Ownership and control of television, including satellite and cable systems, and associated media like newspaper, magazine and book publishing, films, video, records, tapes, compact discs, and a wide variety of other marketing media, are concentrated in relatively few very large TNCs. The predominance of US-based corporations is being challenged by others based in Japan, Europe and Australia and even by `Third World' corporations like the media empires of TV Globo, based in Brazil and Televisa, based in Mexico (Nordenstreng and Schiller, 1993).

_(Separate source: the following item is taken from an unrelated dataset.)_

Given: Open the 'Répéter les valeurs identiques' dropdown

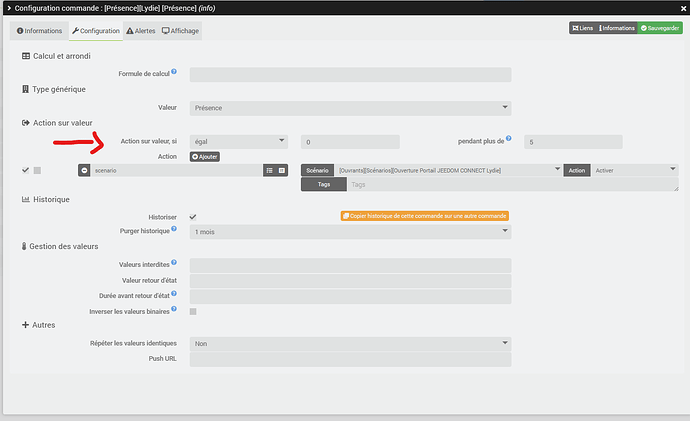Looking at the screenshot, I should pos(350,343).
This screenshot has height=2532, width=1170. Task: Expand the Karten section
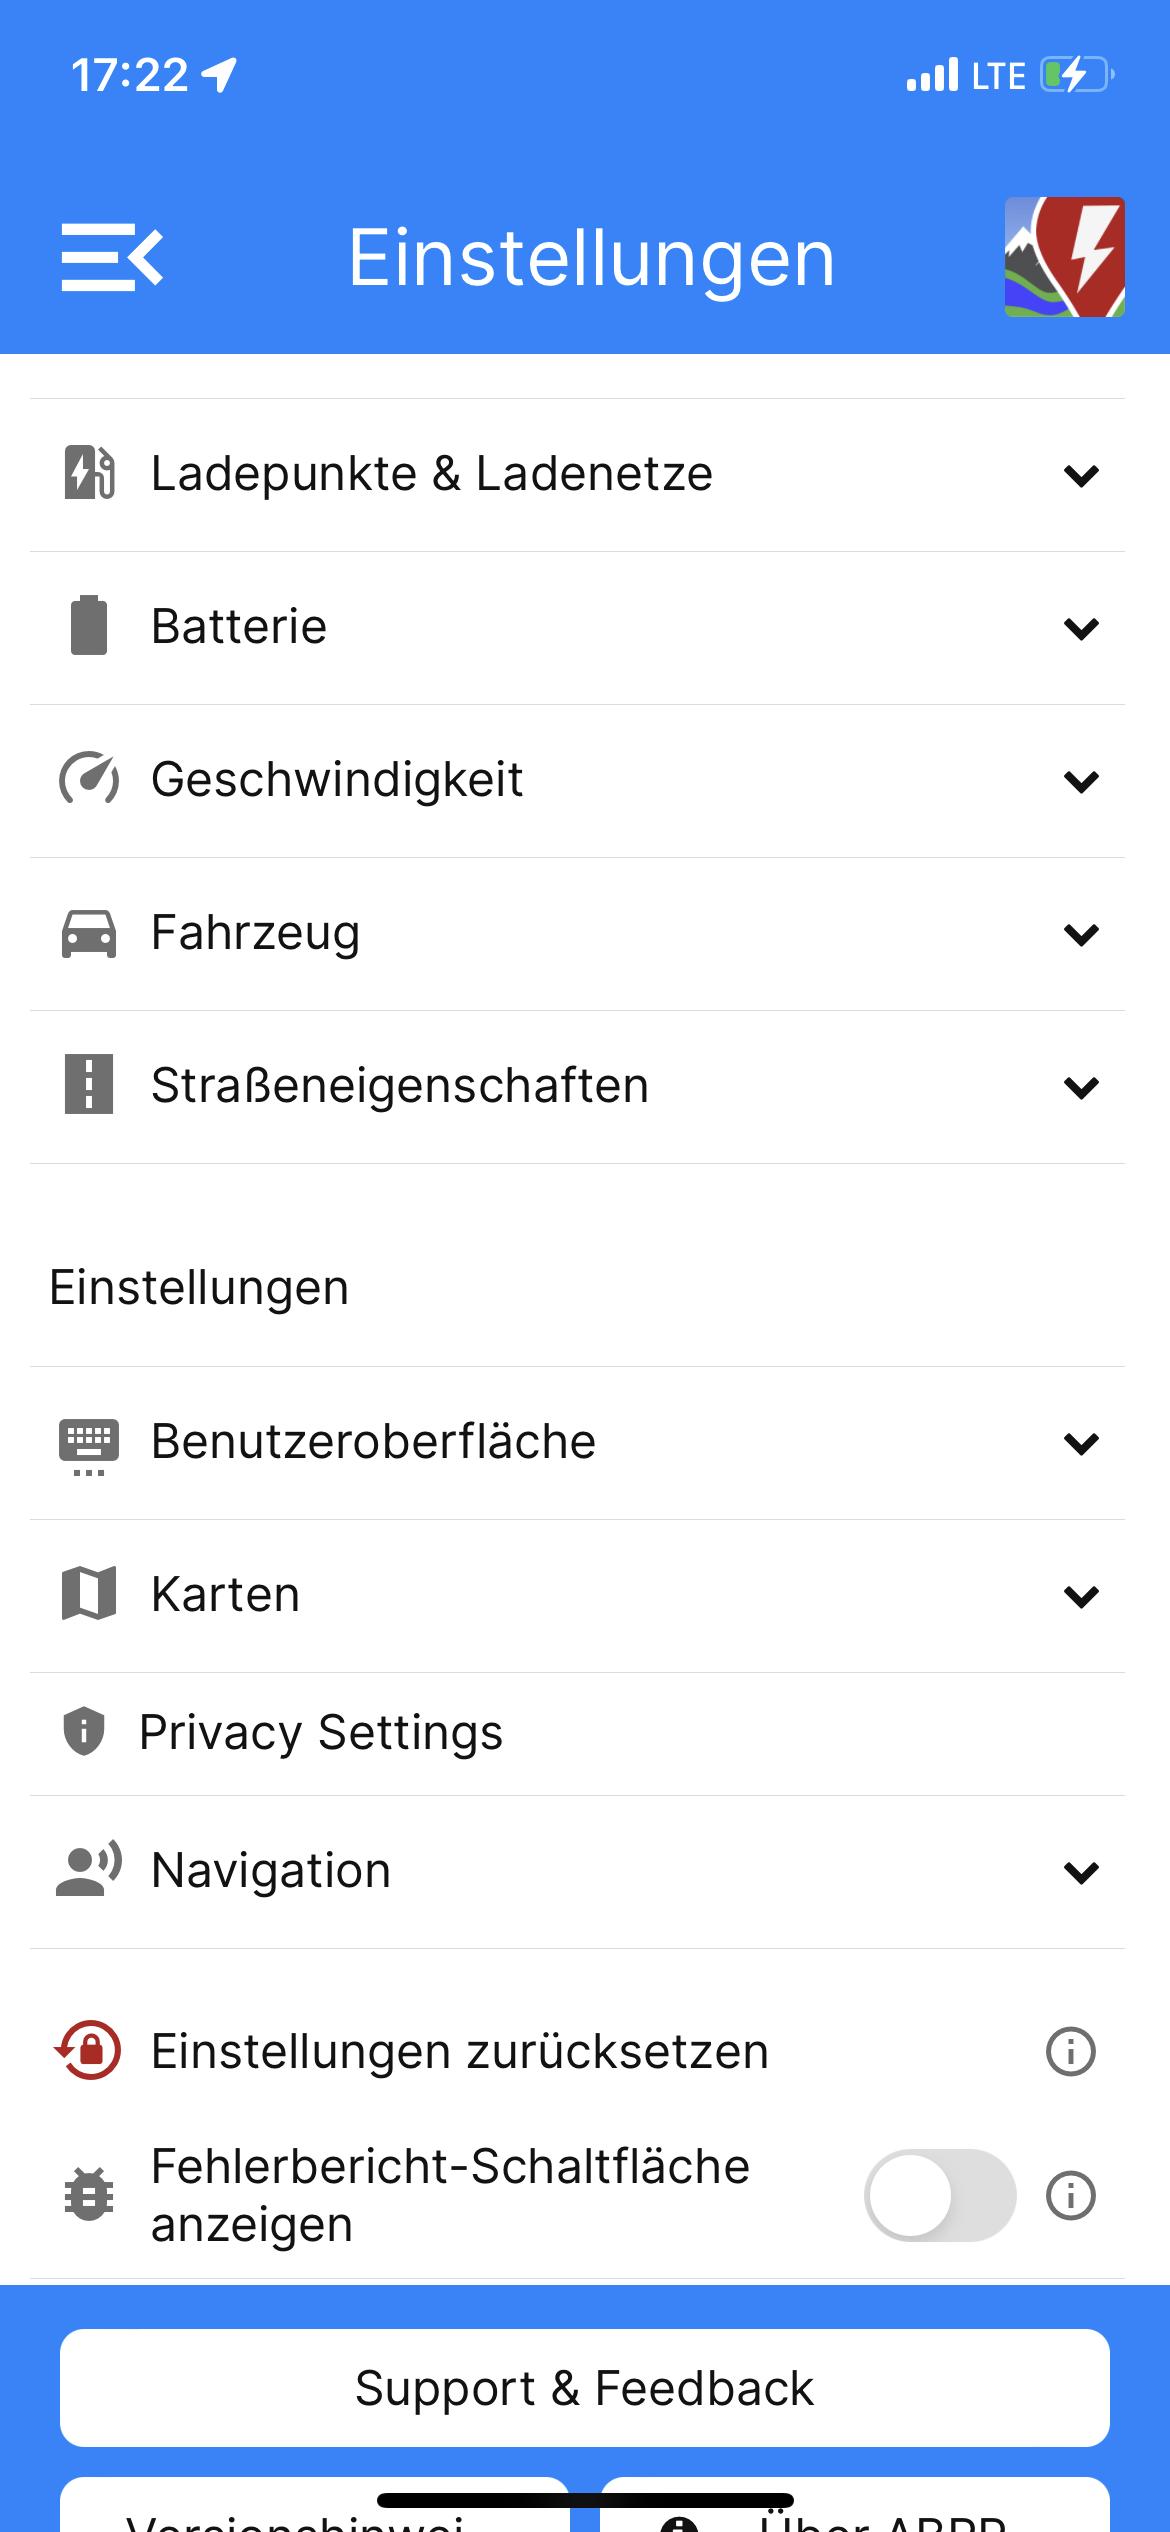pos(1081,1596)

MAIN APPROACHES TO GLOBALIZATION
As with other topics in sociology, there are several ways to categorize theory and research on globalization. One common approach is to compare mono-causal with multi-causal explanations of the phenomenon, as does McGrew (1992). This is a useful way of looking at the problem but it has two main drawbacks. First, it ends up by putting thinkers with entirely different types of explanations - for example those who see globalization as a consequence of the development of material-technological forces and those who see it as a consequence of ideological and/or cultural forces - in the same bag. Second, few thinkers present an entirely mono-causal explanation of anything; most of the thinkers McGrew identifies as mono-causal do try to show the relevance of a variety of factors even if they tend to prioritize some factors over others, while those he identifies as multi-causal do not always argue that everything causes everything else. Globalization, by its very nature, is a big and complex subject.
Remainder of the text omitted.